The problem
Building a Shopify-like platform for MENA and West Africa means solving the same problems Shopify did — storefronts, theming, payments, shipping, analytics — but for a region with its own payment rails, languages, and logistics, and at a price point that works for thousands of small merchants on one codebase.
The hard constraint is multi-tenancy: every merchant needs an isolated store, but they all run on shared infrastructure that has to stay fast and cheap as the merchant count grows.
What I worked on
Core merchant tooling on a single Laravel codebase serving tenant-scoped storefronts:
- Tenant isolation — every store’s data scoped and separated so one merchant can never see or touch another’s, without spinning up a database per tenant.
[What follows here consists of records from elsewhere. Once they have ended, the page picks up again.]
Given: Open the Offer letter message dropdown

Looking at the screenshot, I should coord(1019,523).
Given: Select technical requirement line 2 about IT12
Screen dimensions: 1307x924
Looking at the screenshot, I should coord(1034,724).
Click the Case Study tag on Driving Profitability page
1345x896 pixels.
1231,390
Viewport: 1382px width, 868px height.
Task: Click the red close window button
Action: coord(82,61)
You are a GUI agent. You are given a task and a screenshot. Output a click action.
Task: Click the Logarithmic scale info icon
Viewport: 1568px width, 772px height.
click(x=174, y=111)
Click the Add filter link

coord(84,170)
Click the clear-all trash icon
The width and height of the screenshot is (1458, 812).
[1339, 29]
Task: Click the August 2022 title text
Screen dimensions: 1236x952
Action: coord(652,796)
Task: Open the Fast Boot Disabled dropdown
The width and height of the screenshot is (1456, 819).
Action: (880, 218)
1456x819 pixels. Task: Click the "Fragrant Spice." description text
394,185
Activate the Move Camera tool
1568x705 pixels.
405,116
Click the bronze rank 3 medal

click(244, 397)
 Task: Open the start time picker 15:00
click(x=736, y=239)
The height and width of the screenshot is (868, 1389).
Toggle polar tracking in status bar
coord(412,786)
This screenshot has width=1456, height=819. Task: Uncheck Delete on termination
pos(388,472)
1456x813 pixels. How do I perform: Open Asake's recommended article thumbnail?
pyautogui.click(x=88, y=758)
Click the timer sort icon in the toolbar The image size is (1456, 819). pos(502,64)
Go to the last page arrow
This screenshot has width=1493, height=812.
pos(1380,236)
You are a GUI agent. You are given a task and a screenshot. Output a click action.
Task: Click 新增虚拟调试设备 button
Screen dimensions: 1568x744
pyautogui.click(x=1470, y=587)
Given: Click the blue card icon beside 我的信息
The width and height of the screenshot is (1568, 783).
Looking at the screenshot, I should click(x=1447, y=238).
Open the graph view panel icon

- Theming engine — merchants customize their storefront from a shared set of themes, rendered per tenant.
- Payments — integrating Stripe alongside local payment service providers, because regional checkout is where generic platforms fall down.
- Dashboard + analytics — the back office merchants use daily to run their store.
How it’s built
Laravel + PostgreSQL for the core, with Redis for caching and sessions and RabbitMQ for asynchronous work — order processing, notifications, and analytics roll-ups run off the request path so the storefront and dashboard stay responsive under load. A Vue.js frontend powers the merchant dashboard.
The recurring theme across the work is keeping per-tenant logic clean on shared infrastructure: tenant scoping enforced at the data layer, heavy work pushed to queues, and caching tuned so thousands of stores share the same servers without stepping on each other.
The result
A regional, hosted commerce platform with the merchant tooling — storefronts, theming, payments, analytics — that small businesses across MENA and West Africa actually run their stores on.